Jak poinformowała we wtorek śląska policja, trzech zatrzymanych mężczyzn zostało tymczasowo aresztowanych, czwarty ma dozór policyjny.

Na trop grupy specjalizującej się w napadach na obiekty handlowo-usługowe, placówki bankowe i listonoszy wpadli policjanci z Wydziału Kryminalnego Komendy Wojewódzkiej Policji w Katowicach. Otrzymali informacje, że poszukiwani mężczyźni pod koniec kwietnia będą próbowali napaść na kolejnego doręczyciela, tym razem w mysłowickiej dzielnicy Wesoła - poinformowało biuro prasowe śląskiej policji.

Reklama

Trzej mężczyźni zostali zatrzymani w trakcie obserwacji dzielnicy Wesoła, kiedy siedzieli w samochodzie z tablicami rejestracyjnymi pochodzącymi z kradzieży. W samochodzie mieli atrapę pistoletu, gaz łzawiący, drewnianą pałkę oraz dwa komplety tablic rejestracyjnych.

W trakcie akcji policyjnej zatrzymano trzech z nich, czwarty uciekł - w ubiegły piątek zgłosił się na komendzie policji w Sosnowcu.

Zatrzymani to mieszkańcy Katowic w wieku od 19 do 31 lat, jeden z nich był poszukiwany dwoma listami gończymi i zarządzeniem o ustalenie miejsca pobytu za rozbój i kradzieże.

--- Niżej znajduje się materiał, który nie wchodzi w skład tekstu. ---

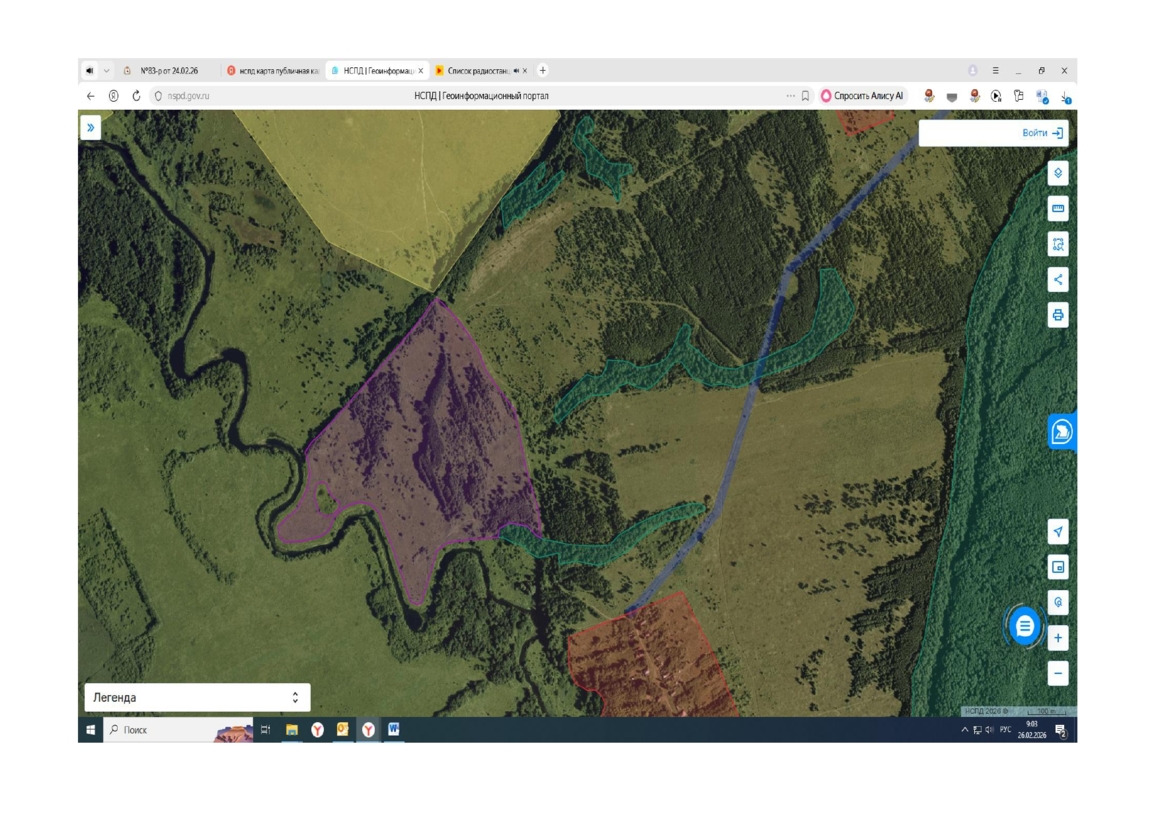Open Word from the Windows taskbar
Image resolution: width=1160 pixels, height=820 pixels.
point(394,730)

Jeden z podejrzanych przyznał, że w dniu zatrzymania również planowali napad. Scenariusz był zawsze podobny. Listonoszy atakowali z zaskoczenia na klatkach schodowych, grożąc im atrapą broni i używając gazu łzawiącego. Aby zapobiec rozpoznaniu, byli zamaskowani w kominiarkach - poinformowała śląska policja.

Całej czwórce zarzuca się pięć napadów na doręczycieli. Do zdarzeń miało dojść od lutego do kwietnia tego roku w Chorzowie, Tychach, Bytomiu, dwukrotnie w Sosnowcu oraz w Katowicach.